§ **Problem to solve**
Gather every line of the records below that contains the string "stud", matching case, and copy each one.

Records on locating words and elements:
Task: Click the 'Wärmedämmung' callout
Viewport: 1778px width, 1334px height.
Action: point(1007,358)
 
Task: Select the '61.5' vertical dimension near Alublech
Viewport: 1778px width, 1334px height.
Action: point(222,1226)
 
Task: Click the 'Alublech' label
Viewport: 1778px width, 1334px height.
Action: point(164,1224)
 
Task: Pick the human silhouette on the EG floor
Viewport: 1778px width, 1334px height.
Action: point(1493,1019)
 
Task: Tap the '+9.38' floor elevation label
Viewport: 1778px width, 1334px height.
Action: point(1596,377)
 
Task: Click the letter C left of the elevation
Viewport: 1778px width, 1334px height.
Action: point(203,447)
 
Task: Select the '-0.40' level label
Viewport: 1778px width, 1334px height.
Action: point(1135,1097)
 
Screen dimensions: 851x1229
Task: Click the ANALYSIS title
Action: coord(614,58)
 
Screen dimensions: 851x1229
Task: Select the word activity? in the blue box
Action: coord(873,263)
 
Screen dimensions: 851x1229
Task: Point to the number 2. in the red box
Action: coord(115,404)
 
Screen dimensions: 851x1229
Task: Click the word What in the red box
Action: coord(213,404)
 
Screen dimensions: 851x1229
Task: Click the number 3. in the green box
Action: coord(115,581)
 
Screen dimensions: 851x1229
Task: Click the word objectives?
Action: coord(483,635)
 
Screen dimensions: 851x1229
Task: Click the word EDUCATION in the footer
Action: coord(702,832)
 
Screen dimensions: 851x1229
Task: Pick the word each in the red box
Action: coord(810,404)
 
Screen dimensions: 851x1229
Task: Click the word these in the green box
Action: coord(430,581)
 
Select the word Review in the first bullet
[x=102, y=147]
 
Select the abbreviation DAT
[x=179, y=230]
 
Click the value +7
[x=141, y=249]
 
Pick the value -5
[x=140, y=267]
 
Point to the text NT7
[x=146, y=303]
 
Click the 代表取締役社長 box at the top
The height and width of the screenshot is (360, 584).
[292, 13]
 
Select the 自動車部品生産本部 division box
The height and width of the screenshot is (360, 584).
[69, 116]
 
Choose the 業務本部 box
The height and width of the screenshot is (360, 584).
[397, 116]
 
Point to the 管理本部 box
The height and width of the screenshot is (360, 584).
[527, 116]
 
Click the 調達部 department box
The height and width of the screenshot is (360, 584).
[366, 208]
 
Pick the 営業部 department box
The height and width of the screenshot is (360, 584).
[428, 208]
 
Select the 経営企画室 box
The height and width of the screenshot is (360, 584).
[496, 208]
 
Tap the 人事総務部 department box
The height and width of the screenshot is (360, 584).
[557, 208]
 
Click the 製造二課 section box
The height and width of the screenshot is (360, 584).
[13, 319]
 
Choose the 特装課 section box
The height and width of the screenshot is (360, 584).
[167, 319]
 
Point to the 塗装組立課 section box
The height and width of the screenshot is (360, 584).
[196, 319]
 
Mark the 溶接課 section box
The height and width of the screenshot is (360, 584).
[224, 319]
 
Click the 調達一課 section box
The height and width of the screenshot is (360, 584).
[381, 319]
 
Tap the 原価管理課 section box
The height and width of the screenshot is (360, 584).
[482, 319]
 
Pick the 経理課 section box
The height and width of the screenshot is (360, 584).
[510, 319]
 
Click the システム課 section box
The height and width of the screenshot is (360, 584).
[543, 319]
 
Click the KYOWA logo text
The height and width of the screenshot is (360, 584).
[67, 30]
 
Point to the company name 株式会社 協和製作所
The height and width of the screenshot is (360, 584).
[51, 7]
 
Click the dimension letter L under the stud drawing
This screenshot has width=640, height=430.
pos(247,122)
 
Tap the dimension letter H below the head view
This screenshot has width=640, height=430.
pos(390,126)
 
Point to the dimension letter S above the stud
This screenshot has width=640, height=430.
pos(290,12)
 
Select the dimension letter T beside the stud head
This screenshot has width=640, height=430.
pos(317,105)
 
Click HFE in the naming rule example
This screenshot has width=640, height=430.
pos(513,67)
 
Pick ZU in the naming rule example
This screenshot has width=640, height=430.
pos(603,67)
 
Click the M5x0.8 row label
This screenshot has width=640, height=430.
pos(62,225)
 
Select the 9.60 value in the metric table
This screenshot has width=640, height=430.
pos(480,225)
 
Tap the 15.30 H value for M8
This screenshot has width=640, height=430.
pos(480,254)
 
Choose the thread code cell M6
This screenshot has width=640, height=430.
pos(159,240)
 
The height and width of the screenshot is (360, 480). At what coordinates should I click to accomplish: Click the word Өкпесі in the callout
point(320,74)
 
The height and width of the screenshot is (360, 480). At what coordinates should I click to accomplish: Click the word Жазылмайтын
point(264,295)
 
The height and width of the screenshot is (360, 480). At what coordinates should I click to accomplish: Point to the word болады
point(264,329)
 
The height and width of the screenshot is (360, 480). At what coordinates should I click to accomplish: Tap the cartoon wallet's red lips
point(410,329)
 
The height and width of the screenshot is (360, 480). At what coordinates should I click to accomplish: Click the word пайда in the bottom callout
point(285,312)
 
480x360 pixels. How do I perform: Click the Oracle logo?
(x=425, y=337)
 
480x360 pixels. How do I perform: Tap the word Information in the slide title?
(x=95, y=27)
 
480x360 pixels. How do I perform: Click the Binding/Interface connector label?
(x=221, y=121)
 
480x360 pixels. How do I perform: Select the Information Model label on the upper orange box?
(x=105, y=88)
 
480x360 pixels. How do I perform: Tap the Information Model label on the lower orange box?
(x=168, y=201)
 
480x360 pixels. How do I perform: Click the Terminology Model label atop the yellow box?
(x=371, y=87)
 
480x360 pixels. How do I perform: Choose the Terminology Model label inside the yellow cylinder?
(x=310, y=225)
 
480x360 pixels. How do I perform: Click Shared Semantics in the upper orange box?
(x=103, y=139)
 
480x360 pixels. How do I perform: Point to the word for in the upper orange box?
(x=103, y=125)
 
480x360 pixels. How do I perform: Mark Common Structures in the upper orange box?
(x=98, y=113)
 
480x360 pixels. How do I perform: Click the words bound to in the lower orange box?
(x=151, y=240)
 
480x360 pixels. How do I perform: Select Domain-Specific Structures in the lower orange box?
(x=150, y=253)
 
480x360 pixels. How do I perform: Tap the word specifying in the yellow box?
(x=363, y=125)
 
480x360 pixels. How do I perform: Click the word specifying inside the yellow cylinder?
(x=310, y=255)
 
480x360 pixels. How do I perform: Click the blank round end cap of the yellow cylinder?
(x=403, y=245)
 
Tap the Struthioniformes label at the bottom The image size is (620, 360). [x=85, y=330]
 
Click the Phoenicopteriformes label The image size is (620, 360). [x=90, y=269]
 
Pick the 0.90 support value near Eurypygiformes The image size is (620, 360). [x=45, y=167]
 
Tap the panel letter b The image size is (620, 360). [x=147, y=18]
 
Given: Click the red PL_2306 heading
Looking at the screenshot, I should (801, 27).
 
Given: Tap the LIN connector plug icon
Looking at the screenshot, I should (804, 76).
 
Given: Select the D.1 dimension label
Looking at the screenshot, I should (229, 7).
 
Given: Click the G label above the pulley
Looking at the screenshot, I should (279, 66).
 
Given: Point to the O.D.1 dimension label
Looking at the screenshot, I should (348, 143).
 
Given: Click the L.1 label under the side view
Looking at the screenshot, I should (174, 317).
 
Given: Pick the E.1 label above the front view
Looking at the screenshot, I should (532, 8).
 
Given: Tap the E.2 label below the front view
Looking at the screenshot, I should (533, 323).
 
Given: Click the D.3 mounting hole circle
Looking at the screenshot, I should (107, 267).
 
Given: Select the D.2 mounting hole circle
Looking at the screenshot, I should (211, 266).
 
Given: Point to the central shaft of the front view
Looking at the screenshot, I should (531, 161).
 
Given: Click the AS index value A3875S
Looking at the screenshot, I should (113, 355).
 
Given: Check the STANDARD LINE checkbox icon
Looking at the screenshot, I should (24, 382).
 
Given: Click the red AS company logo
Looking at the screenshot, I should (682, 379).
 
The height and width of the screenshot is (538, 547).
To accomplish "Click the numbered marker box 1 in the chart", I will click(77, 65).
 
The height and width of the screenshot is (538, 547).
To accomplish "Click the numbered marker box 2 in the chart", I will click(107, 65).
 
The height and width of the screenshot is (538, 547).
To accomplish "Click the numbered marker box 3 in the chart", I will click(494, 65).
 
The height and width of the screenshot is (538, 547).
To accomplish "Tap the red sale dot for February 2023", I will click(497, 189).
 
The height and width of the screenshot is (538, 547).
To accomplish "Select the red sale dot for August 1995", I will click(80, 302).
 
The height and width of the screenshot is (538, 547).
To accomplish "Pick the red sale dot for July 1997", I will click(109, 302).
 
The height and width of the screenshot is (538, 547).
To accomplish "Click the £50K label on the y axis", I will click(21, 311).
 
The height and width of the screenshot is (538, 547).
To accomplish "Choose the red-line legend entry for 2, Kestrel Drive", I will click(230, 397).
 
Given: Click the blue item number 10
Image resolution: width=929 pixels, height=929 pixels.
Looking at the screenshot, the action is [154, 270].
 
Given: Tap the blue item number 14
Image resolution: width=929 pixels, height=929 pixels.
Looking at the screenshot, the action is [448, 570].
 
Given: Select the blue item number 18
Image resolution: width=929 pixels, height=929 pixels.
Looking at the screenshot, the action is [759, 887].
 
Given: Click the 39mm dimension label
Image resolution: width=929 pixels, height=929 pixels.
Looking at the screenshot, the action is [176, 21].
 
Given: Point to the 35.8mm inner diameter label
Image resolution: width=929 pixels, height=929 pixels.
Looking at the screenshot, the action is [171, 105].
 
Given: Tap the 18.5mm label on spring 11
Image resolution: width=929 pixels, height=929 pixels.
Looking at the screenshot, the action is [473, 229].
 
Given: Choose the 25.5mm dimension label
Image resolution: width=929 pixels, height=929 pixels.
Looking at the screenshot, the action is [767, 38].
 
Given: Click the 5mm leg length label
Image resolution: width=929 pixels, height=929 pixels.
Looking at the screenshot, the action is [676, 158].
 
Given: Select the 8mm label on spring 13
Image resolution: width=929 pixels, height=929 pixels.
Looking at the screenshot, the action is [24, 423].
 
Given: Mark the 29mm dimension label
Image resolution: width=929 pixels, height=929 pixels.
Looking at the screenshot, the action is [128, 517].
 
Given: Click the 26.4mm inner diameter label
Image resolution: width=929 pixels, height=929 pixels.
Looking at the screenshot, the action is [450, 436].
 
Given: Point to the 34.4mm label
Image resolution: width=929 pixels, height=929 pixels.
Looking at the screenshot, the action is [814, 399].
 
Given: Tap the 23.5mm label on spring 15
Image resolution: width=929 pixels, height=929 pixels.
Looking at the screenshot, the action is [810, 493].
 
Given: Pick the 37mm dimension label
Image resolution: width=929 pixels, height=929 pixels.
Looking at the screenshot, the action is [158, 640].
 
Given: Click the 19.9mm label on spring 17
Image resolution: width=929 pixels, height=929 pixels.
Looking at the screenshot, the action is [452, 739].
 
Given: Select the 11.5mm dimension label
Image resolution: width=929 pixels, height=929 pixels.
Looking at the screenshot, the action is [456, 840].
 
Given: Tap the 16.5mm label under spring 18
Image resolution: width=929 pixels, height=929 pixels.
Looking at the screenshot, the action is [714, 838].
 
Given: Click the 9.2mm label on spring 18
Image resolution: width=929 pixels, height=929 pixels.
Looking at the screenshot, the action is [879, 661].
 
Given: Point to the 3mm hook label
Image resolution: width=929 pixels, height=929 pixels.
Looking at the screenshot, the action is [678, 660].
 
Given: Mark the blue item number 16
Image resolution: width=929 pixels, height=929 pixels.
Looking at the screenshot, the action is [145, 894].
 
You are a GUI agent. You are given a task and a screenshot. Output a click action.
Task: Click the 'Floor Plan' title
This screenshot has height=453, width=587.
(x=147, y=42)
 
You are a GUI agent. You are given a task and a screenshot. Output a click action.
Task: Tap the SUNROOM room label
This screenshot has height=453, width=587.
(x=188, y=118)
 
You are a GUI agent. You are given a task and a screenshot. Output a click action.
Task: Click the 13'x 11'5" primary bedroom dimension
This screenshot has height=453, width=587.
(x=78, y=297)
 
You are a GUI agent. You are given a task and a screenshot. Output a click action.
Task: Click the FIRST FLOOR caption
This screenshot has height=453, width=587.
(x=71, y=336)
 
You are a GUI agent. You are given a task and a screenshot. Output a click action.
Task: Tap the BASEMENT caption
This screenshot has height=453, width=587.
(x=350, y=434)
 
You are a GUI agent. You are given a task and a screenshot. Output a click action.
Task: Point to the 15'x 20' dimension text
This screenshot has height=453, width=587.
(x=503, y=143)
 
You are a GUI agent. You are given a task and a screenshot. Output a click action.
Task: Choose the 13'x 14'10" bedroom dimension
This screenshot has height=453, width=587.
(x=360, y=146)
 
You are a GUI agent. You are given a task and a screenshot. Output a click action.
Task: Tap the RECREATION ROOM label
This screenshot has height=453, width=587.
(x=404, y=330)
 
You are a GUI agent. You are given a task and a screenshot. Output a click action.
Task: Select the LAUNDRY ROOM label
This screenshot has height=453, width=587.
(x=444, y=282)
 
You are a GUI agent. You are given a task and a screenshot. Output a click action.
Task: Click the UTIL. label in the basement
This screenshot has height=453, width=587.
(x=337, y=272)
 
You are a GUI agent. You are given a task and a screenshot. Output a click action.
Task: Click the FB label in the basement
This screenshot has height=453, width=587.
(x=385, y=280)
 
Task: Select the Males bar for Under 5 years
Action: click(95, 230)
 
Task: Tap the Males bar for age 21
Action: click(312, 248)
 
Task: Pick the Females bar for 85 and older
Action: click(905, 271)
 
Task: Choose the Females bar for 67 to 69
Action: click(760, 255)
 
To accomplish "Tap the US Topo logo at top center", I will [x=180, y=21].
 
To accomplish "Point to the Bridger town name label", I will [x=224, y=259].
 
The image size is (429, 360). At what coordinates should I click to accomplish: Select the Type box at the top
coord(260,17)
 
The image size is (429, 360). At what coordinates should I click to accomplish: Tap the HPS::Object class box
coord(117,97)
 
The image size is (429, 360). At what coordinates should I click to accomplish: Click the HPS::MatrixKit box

§ **Response for this exercise**
Click the dimension letter L under the stud drawing
Point to the dimension letter S above the stud
Select the dimension letter T beside the stud head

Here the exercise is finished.